Consistent blind protein structure generation from NMR chemical shift data

Abstract

Protein NMR chemical shifts are highly sensitive to local structure. A robust protocol is described that exploits this relation for de novo protein structure generation, using as input experimental parameters the (13)C(alpha), (13)C(beta), (13)C', (15)N, (1)H(alpha) and (1)H(N) NMR chemical shifts. These shifts are generally available at the early stage of the traditional NMR structure determination process, before the collection and analysis of structural restraints. The chemical shift based structure determination protocol uses an empirically optimized procedure to select protein fragments from the Protein Data Bank, in conjunction with the standard ROSETTA Monte Carlo assembly and relaxation methods. Evaluation of 16 proteins, varying in size from 56 to 129 residues, yielded full-atom models that have 0.7-1.8 A root mean square deviations for the backbone atoms relative to the experimentally determined x-ray or NMR structures.

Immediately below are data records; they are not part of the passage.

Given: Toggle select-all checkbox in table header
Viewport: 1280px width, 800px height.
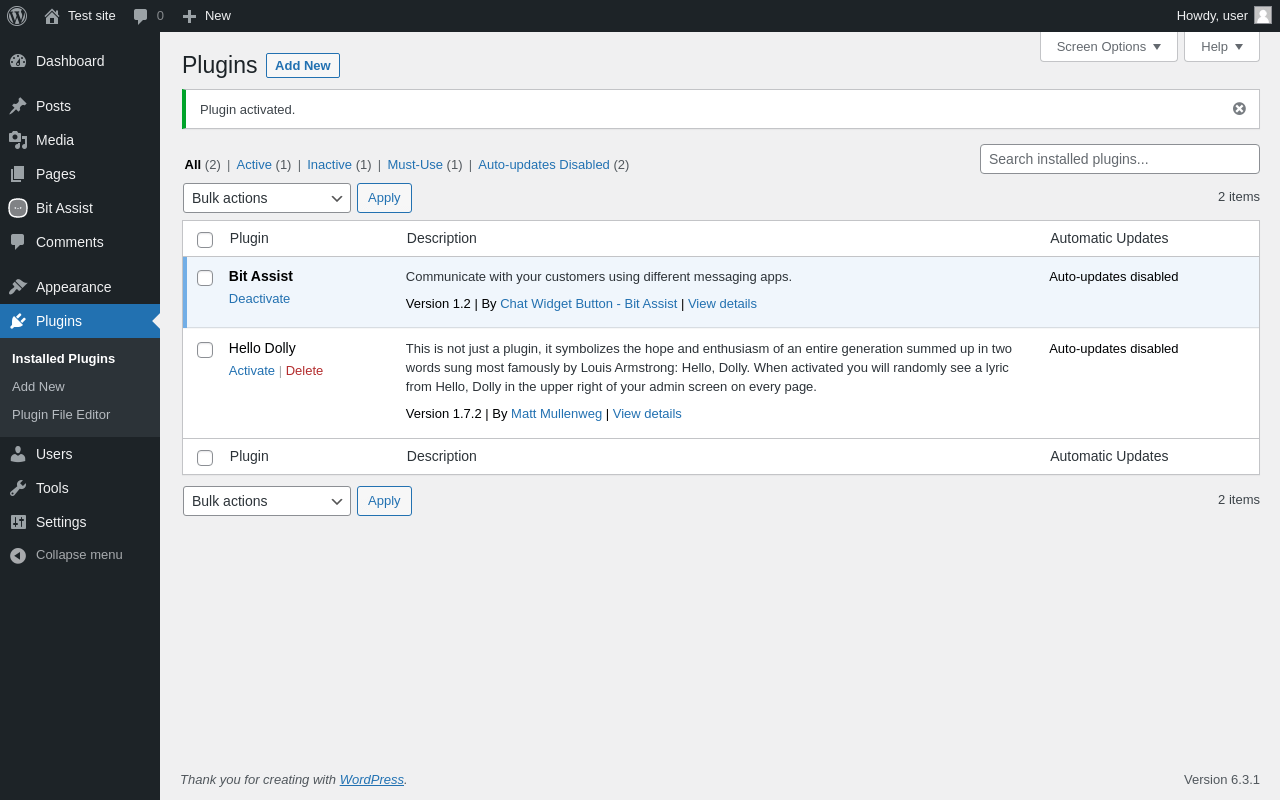Looking at the screenshot, I should 205,240.
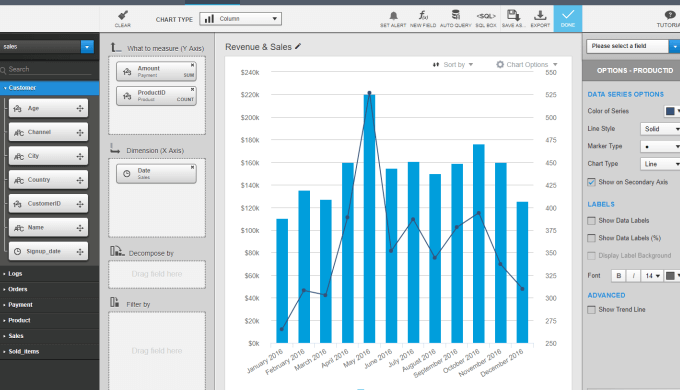Click the Done button
680x390 pixels.
(568, 19)
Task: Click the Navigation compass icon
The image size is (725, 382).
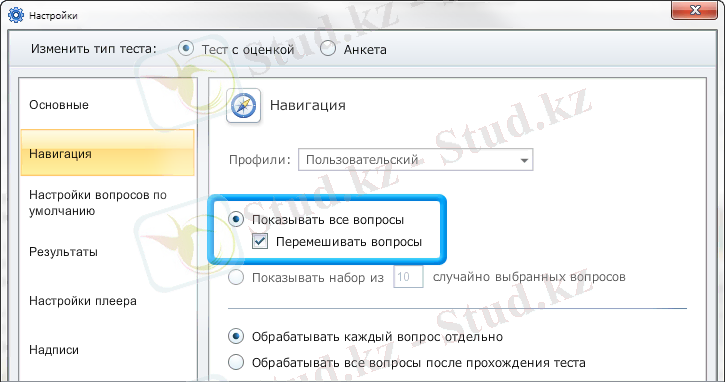Action: click(244, 106)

The strategy also has been successfully applied in a blind manner to nine protein targets with molecular masses up to 15.4 kDa, whose conventional NMR structure determination was conducted in parallel by the Northeast Structural Genomics Consortium. This protocol potentially provides a new direction for high-throughput NMR structure determination.

Fig. 1.

Plots of normalized accuracy of database fragments selected for ubiquitin. For each ubiquitin segment, 200 fragment candidates of the same length were selected using either the standard ROSETTA procedure (filled triangles), or an MFR search of the 5665-protein structural database, assigned by the programs DC (filled circles) or SPARTA (filled diamonds). For all panels, coordinate rmsds (N, C^α, and C′) between query segment and selected fragments are normalized with respect to randomly selected fragments. (A and B) Average (A) and lowest (B) normalized rmsd of 200 selected fragments, as a function of fragment size, relative to the x-ray coordinates of the corresponding ubiquitin segment, averaged over all (overlapped) consecutive segments. (C and D) Average normalized rmsd of 200 nine-residue (C) and three-residue (D) fragments relative to the x-ray coordinates, as a function of position in the ubiquitin sequence. (E and F) Lowest normalized rmsd of any of these selected nine-residue (E) or three-residue (F) fragments.

Fig. 2.

Plots of ROSETTA all atom energy versus C^α rmsd relative to the experimental structures for four representative test proteins. (A–D) Standard ROSETTA all atom energy. (A′–D′) ROSETTA energy, rescored by using the experimental chemical shifts (Eq. 1). (A) Ubiquitin. (B) Calbindin. (C) HPr. (D) TM1112. For A′–D′, the model with the lowest energy, marked by an arrow, is shown in Fig. 3 or SI Fig. 9.

Fig. 3.

Backbone ribbon representations (32) of the lowest-energy CS-ROSETTA structure (red) superimposed on the experimental x-ray/NMR structures (blue), with superposition optimized for ordered residues, as defined in the footnote to SI Table 3. (A) GB3. (B) CspA. (C) Calbindin. (D) Ubiquitin. (E) DinI. (F) Apo_lafbp. Overlays of the 10 remaining structures are shown in SI Fig. 9.

Fig. 4.

Results from blind CS-ROSETTA structure generation for four structural genomics targets (Table 2). The remaining five are in SI Fig. 12. (A–D) Superposition of lowest-energy CS-ROSETTA models (red) with experimental NMR structures (blue), with superposition optimized for ordered residues, as defined in the footnote to SI Table 5. (E–H) Plots of rescored (Eq. 1) ROSETTA all-atom energy versus C^α rmsd relative to the lowest-energy model (bold dot on vertical axis). (A and E) StR82. (B and F) RpT7. (C and G) VfR117. (D and H) NeT4.